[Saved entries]
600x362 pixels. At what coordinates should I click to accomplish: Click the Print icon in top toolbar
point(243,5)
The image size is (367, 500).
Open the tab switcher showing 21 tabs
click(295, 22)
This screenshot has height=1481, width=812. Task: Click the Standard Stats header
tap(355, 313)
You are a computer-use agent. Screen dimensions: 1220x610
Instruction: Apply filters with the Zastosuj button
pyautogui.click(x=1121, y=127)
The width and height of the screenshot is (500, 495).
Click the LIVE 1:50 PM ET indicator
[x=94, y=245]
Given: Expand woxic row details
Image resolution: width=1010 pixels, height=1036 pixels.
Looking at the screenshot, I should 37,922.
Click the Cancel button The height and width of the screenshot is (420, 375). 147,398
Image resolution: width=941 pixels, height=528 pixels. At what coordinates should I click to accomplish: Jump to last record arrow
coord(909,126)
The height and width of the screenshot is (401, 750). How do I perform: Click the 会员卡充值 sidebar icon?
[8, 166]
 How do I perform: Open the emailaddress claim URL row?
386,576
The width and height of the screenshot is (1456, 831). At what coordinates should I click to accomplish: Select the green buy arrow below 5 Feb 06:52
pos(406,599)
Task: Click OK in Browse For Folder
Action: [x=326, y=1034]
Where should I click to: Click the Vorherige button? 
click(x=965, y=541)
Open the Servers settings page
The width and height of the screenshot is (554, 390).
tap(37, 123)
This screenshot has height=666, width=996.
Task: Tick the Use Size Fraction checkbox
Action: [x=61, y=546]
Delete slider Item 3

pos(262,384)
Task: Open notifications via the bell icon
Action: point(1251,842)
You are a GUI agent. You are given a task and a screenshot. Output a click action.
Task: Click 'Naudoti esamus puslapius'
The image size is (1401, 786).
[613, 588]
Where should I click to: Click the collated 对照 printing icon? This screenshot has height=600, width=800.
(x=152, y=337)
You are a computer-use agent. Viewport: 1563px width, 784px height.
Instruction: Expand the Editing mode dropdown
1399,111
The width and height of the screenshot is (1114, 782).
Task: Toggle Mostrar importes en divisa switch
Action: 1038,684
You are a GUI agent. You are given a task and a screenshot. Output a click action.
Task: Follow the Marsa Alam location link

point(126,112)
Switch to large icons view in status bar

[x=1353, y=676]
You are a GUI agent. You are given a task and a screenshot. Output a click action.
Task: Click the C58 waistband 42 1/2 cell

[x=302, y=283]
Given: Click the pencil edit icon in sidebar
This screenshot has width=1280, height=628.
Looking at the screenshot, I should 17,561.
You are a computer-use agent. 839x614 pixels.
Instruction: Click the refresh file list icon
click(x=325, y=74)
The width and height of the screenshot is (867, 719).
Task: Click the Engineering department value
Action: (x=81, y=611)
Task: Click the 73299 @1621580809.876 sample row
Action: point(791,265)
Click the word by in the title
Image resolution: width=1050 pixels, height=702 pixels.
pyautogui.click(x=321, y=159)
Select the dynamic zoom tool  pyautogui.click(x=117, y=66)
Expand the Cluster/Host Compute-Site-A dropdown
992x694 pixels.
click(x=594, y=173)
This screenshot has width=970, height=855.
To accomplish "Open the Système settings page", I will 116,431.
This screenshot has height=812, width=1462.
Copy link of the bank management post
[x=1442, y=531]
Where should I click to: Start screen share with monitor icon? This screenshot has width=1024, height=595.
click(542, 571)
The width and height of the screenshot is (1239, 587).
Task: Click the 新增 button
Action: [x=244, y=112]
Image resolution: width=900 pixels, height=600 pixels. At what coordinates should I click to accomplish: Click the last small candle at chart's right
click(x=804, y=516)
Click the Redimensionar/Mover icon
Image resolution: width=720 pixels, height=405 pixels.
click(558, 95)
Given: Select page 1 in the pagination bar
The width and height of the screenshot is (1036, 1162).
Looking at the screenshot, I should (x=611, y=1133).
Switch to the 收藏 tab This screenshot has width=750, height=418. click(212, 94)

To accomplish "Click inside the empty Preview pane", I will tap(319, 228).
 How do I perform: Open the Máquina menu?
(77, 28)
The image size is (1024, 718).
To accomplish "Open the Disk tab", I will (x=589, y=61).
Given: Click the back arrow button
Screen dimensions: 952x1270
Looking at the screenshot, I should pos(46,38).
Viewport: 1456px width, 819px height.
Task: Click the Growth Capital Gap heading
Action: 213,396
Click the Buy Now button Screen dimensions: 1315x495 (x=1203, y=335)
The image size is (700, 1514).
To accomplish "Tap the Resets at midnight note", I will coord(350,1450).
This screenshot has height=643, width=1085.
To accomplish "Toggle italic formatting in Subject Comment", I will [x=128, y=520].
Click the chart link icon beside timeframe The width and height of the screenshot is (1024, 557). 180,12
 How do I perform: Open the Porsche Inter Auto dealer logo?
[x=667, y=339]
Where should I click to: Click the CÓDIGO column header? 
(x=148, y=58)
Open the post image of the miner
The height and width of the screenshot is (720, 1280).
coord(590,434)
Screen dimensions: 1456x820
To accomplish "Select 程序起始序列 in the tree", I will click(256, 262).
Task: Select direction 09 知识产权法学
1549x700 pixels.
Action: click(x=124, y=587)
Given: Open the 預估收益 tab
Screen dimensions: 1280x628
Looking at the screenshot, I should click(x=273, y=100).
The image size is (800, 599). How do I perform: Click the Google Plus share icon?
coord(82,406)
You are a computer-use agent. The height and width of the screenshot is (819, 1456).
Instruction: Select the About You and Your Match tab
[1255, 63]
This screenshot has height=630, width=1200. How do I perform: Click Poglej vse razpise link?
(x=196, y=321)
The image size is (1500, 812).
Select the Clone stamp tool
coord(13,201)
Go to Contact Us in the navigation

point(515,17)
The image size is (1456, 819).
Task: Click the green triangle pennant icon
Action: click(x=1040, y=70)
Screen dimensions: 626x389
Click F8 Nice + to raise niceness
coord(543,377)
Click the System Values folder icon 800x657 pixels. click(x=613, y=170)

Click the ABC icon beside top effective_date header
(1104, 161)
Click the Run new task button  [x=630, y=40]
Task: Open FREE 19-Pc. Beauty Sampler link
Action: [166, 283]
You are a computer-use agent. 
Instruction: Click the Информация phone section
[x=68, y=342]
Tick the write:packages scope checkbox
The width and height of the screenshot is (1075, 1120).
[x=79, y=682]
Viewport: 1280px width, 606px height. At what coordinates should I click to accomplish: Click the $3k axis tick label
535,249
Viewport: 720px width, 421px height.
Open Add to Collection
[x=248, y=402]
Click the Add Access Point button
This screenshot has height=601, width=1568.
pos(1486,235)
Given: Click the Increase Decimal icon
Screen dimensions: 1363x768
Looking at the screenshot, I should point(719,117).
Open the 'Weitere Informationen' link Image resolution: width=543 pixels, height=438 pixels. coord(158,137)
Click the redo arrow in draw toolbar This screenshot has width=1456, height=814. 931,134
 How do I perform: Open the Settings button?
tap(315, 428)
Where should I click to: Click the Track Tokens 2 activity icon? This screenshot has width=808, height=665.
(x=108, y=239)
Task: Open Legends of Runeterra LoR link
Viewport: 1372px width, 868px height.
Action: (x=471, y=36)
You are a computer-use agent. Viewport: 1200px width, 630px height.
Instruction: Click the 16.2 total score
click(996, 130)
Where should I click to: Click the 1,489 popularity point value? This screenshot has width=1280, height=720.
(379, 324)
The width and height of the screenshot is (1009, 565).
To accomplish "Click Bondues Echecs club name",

What is needed:
Please say how many lines in the entries hold the string "will". Give only the number.

Solution to this problem:
6